Génie de la mécanique et de l’horlogerie au Siècle des Lumières, Pierre Jaquet-Droz a fasciné les grands hommes de ce monde avec ses mécanismes pointilleux, qui servaient aussi bien à faire fonctionner pendules et montres que ses célèbres automates, empreints de mystère. D’aucuns pensent qu’en plus d’avoir incarné l’avant-gardisme de la haute horlogerie, ce grand personnage aurait été le précurseur du calcul mécanique.
Une vie dédiée à l’esthétique horlogère
L’histoire, ou la légende, rapporte cet épisode qui prit place en 1758 : à la cour d’Espagne, Pierre Jaquet-Droz présenta au roi une magnifique horloge agrémentée de trois personnages – un homme noir, un berger et un chien. Ces personnages étaient des automates ; aussi, lorsque l’horloge sonnait, un subtil mécanisme permettait au berger de jouer de la flûte, et à son compagnon canin de se rapprocher de lui en aboyant. Lorsque, encouragé par l’horloger, le roi Ferdinand VI mit le doigt sur l’une des pommes contenues dans le panier du berger, le chien glapit avec tant de force et de réalisme qu’il attira l’attention de celui du roi (qui aboya en réponse) et fit que les courtisans se précipitèrent hors de la pièce, effrayés par ce qui ne pouvait être que sorcellerie.
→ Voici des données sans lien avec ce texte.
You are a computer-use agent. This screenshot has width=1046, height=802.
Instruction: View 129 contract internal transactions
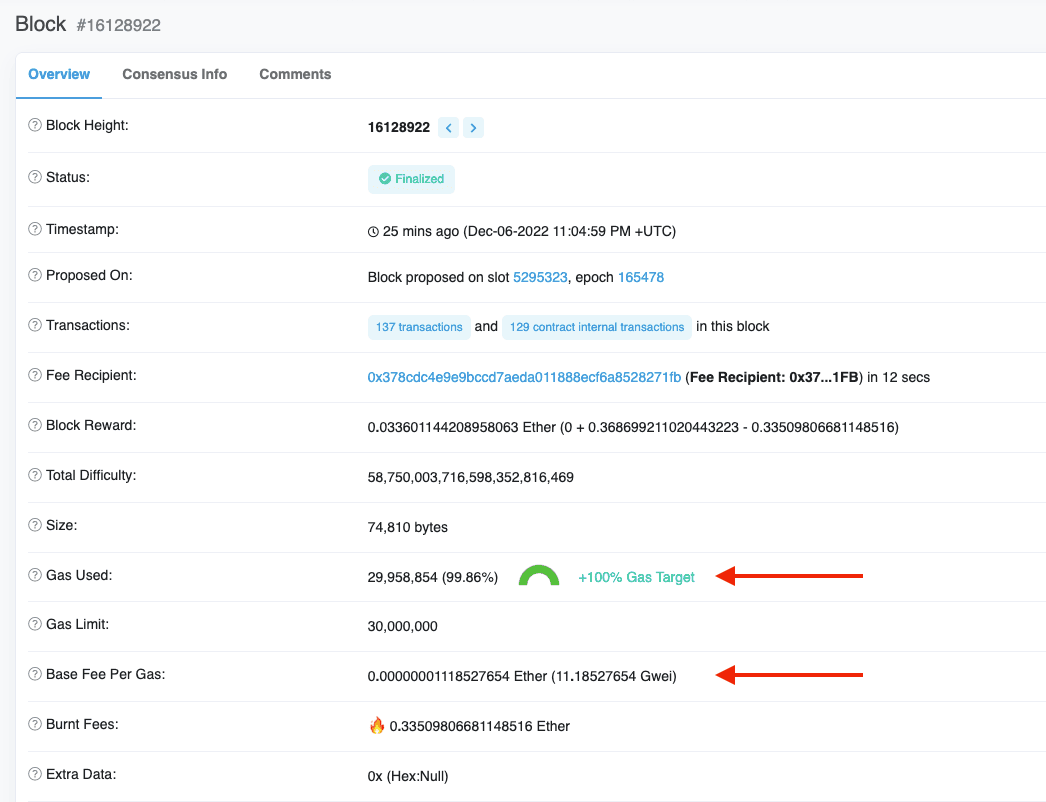pos(596,327)
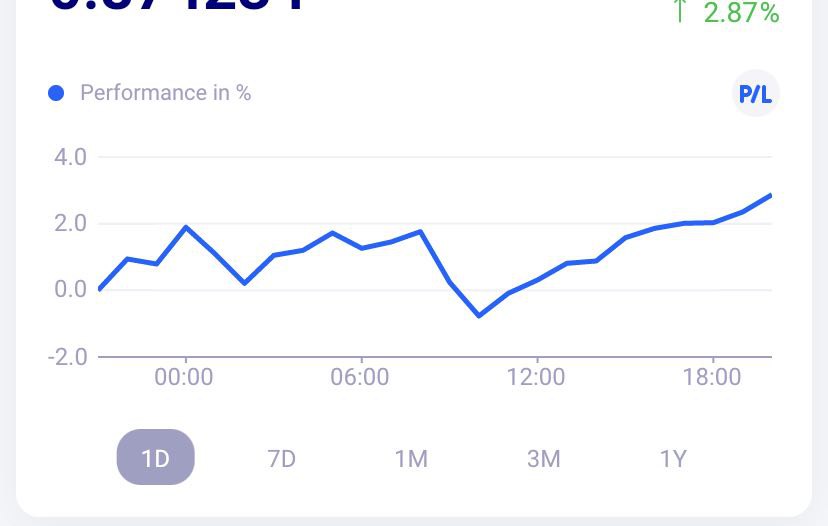The width and height of the screenshot is (828, 526).
Task: Toggle the P/L chart mode button
Action: (x=756, y=93)
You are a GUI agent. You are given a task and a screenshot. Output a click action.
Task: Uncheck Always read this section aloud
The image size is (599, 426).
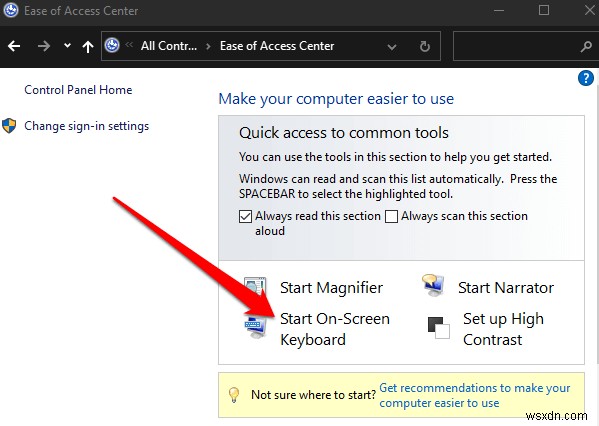coord(245,216)
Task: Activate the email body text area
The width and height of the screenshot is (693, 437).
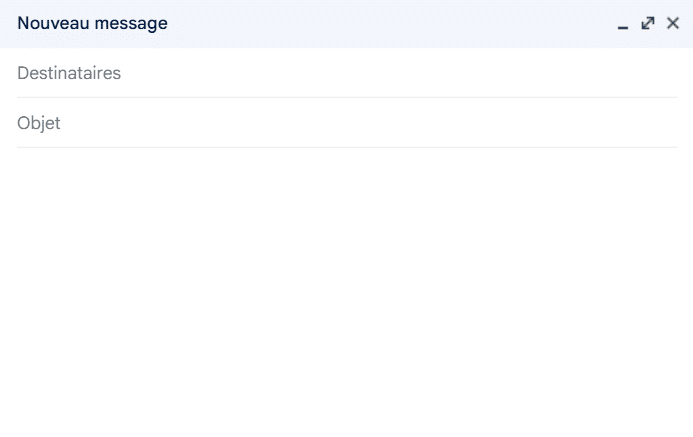Action: [346, 290]
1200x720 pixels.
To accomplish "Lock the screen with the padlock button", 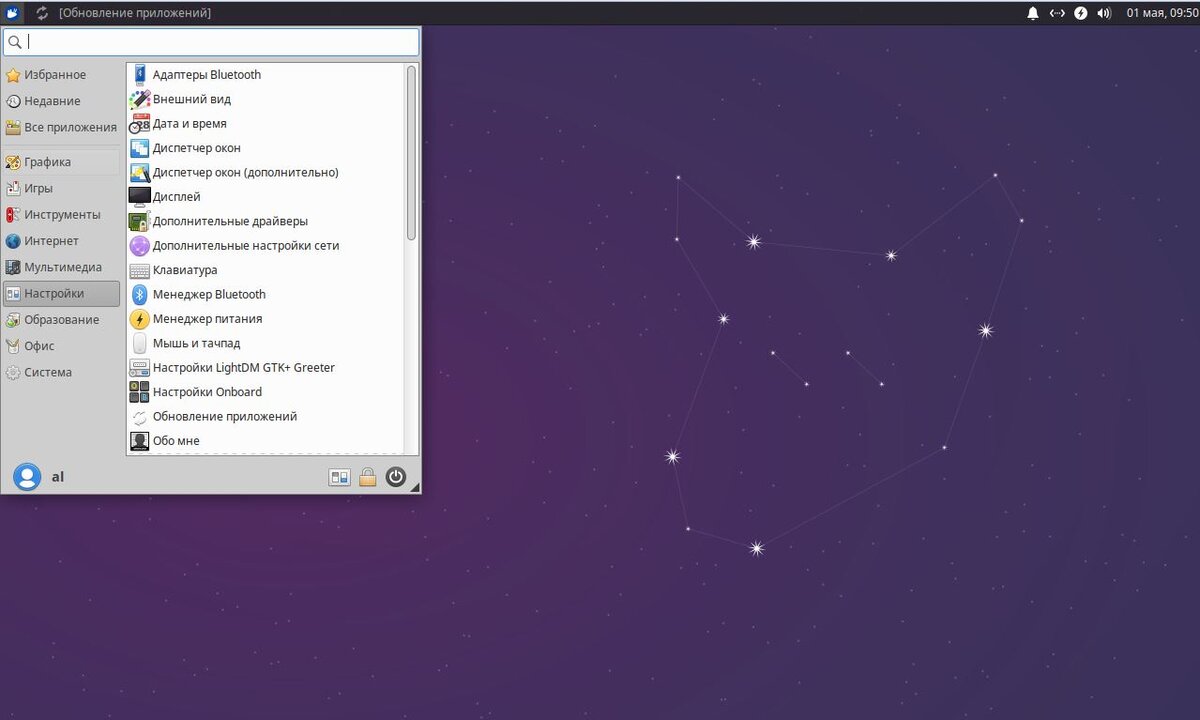I will tap(368, 477).
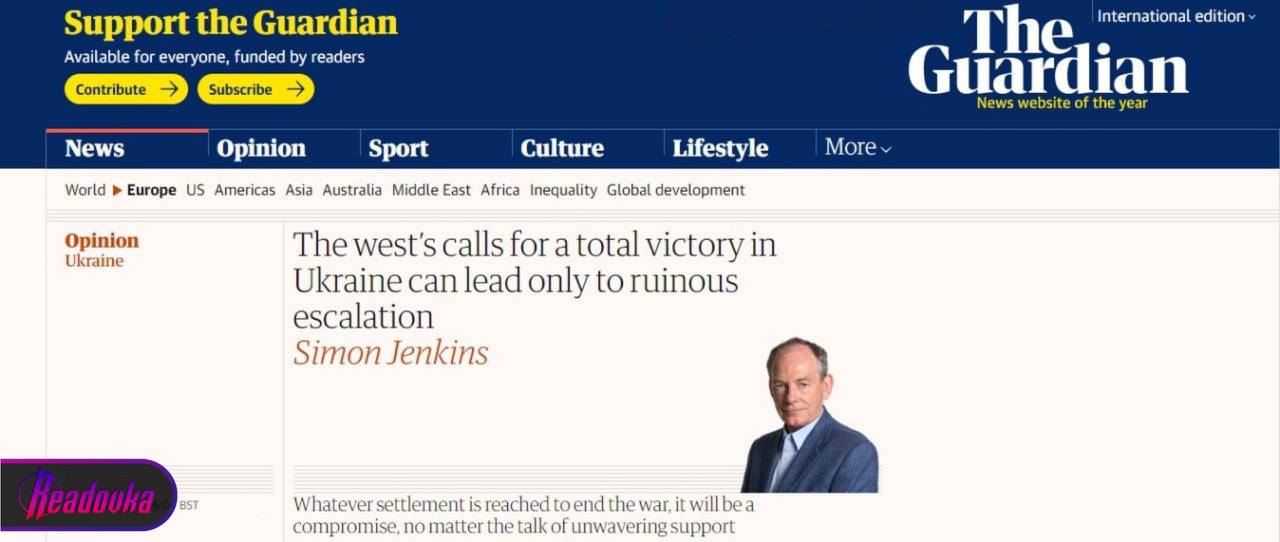This screenshot has height=542, width=1280.
Task: Open the International edition dropdown
Action: (x=1177, y=16)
L’anecdote, savoureuse, permet d’esquisser le portrait d’un Pierre Jaquet-Droz en artisan de génie, un chouia facétieux, animé par le désir de faire de ses créations des objets à la fois techniques et ludiques.
C’est très tôt que le jeune Pierre montre une inclination pour l’horlogerie et les mécanismes de haute précision. Né en 1721 à La Chaux-de-Fonds, en Suisse, il découvre dans le giron de ses aînés le monde merveilleux des montres. La révélation est immédiate, mais elle tarde quelque peu à faire son chemin. Il faut à Pierre Jaquet-Droz démarrer des études de mathématiques et de physique à l’université de Bâle, puis de théologie à Neuchâtel, pour qu’enfin il abandonne ces projets au profit d’une formation en horlogerie, domaine dans lequel il excelle rapidement.
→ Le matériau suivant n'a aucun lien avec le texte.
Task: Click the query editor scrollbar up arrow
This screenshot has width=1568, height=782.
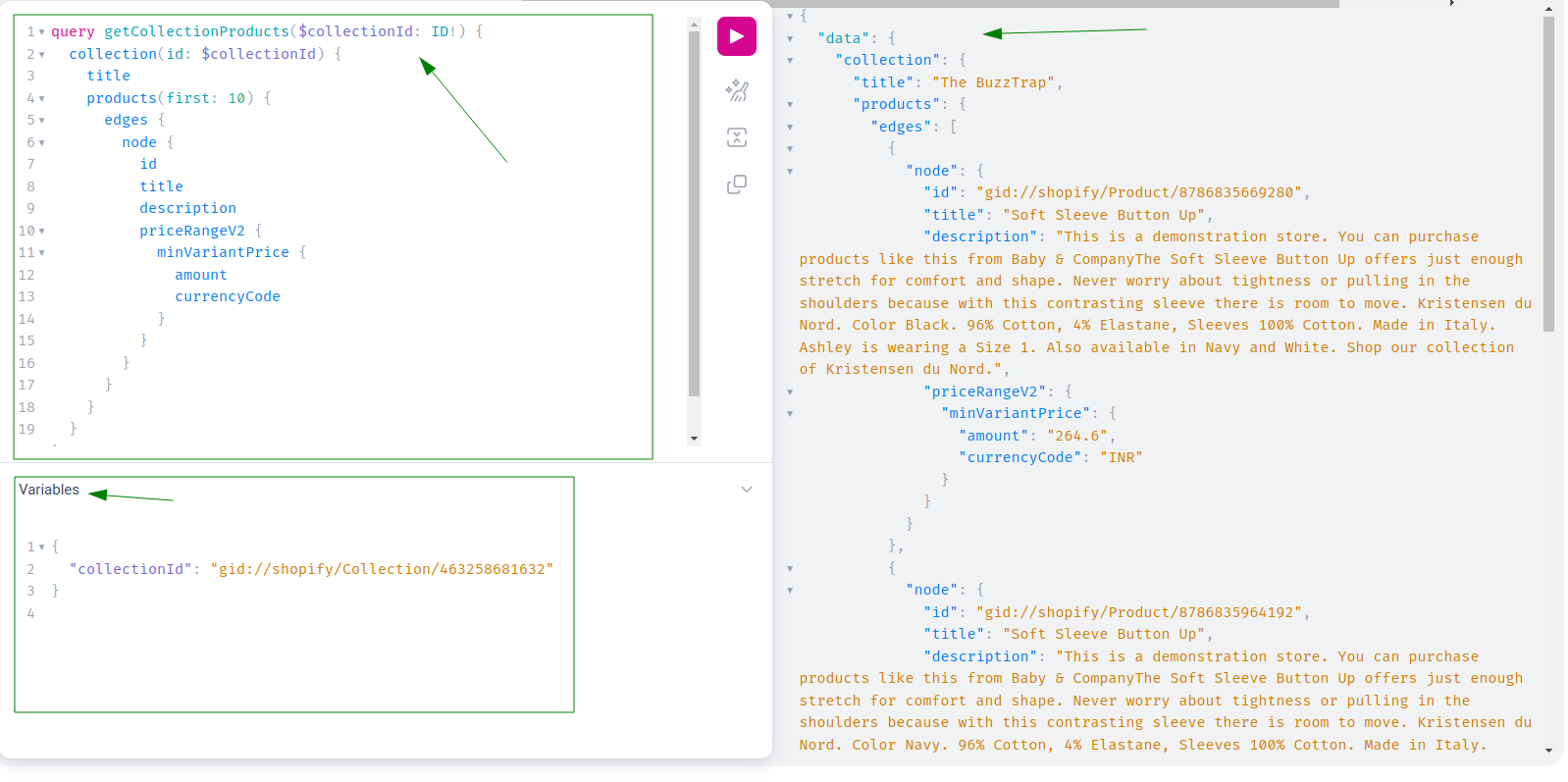Action: point(695,24)
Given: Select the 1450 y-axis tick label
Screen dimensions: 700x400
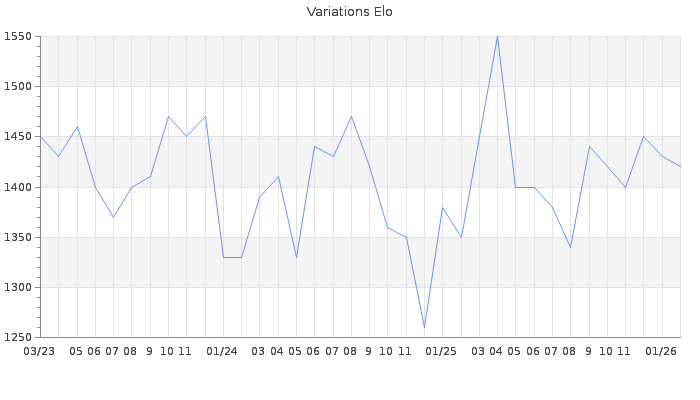Looking at the screenshot, I should click(19, 137).
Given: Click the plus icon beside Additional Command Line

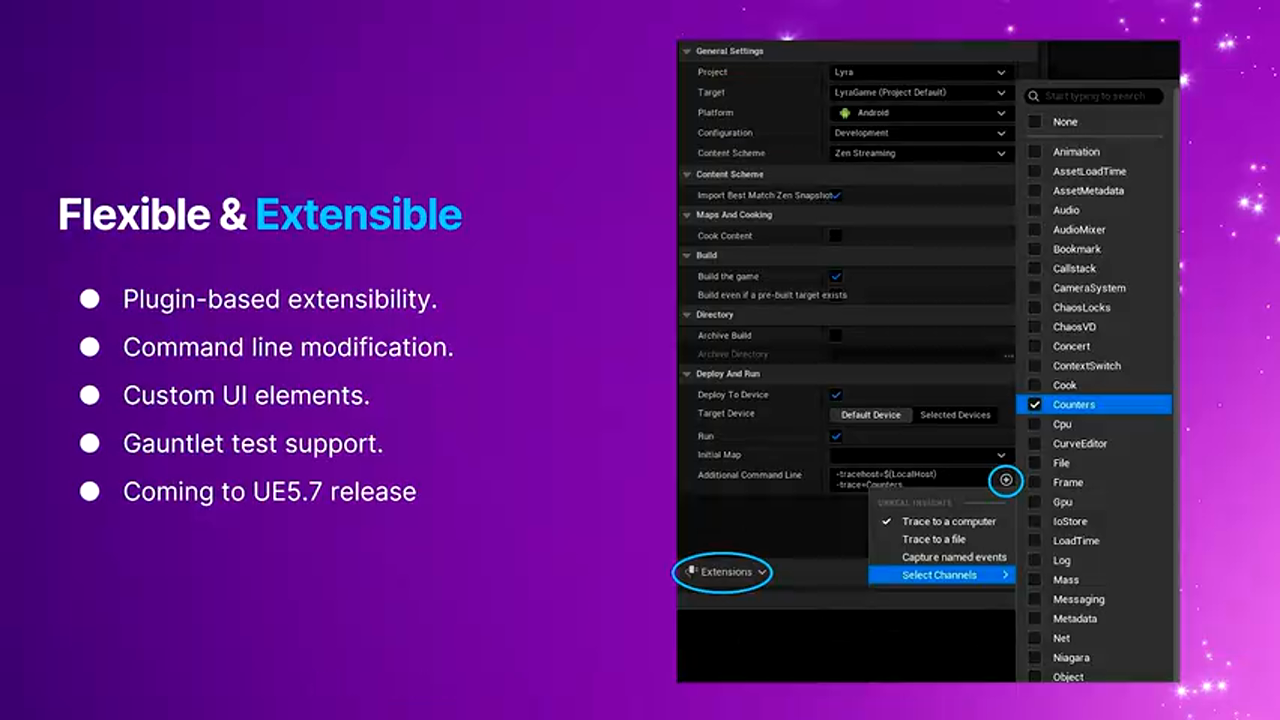Looking at the screenshot, I should click(1006, 480).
C’est à la suite d’un voyage à Paris, effectué dans les années 1740, que Jaquet-Droz commence à se préoccuper de l’amélioration et de la commercialisation des pièces d’horlogerie. Son génie réside dans l’ajout et l’ornementation. Il adapte, aux horloges communes, des carillons, des jeux de flûte ou de petits automates, qui modifient la nature des garde-temps et leur confère un aspect résolument décoratif et ludique. Transformées par ses soins, ces pièces se vendent aussi bien mieux.
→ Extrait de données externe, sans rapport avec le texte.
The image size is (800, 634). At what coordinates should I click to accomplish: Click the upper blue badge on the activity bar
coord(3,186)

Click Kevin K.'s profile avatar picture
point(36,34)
C’est que sa grande habileté manuelle, adossée à une rigueur méticuleuse, se mêle à un soupçon de fantaisie. Pierre Jaquet-Droz, qui maîtrise sur le bout des doigts les secrets de la mécanique, se prend en effet de sublimer ses mouvements d’horlogerie par de petits détails qui leur confèrent une inestimable richesse. Insolites, originales et fascinantes, parfois confondues avec de la magie, ses créations attirent l’attention d’une clientèle fortunée et des grands de ce monde. Jaquet-Droz n’a pas conçu de mécanismes horlogers totalement novateurs, mais il a injecté de la poésie dans une mécanique auparavant si froide.
Les années d’expansion
Après la perte de son épouse, Marianne Sandoz, puis de sa fille, Julie, en 1755, Pierre Jaquet-Droz décide de se consacrer entièrement à l’horlogerie et à son fils, Henry-Louis. Comme si, d’une certaine façon, il cherchait, à travers ses mécanismes toujours plus perfectionnés et ses automates qui imitent le vivant, à redonner vie aux êtres chers qu’il a perdus. Avec l’aide de sa progéniture.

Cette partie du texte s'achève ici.